WHAT IS ASKED: Copy out word for word the lines of the entries from the line with "Task: Toggle the BOLL indicator button" up to and including the line with "Action: click(225, 239)". Leave the pictures out of your answer.

DATASET EXTRACT:
--- Start ---

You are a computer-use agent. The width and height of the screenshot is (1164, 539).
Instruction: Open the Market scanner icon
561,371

--- End ---
--- Start ---

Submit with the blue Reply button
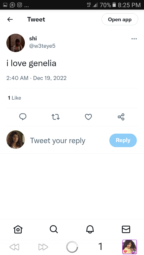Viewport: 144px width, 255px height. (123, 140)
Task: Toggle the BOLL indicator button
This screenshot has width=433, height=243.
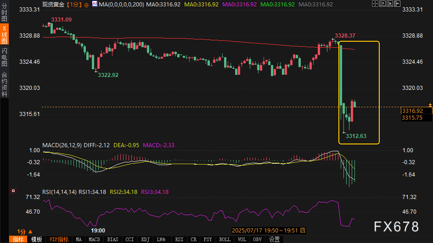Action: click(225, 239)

--- End ---

CORRECT OUTPUT:
Task: Toggle the BOLL indicator button
This screenshot has width=433, height=243.
Action: click(225, 239)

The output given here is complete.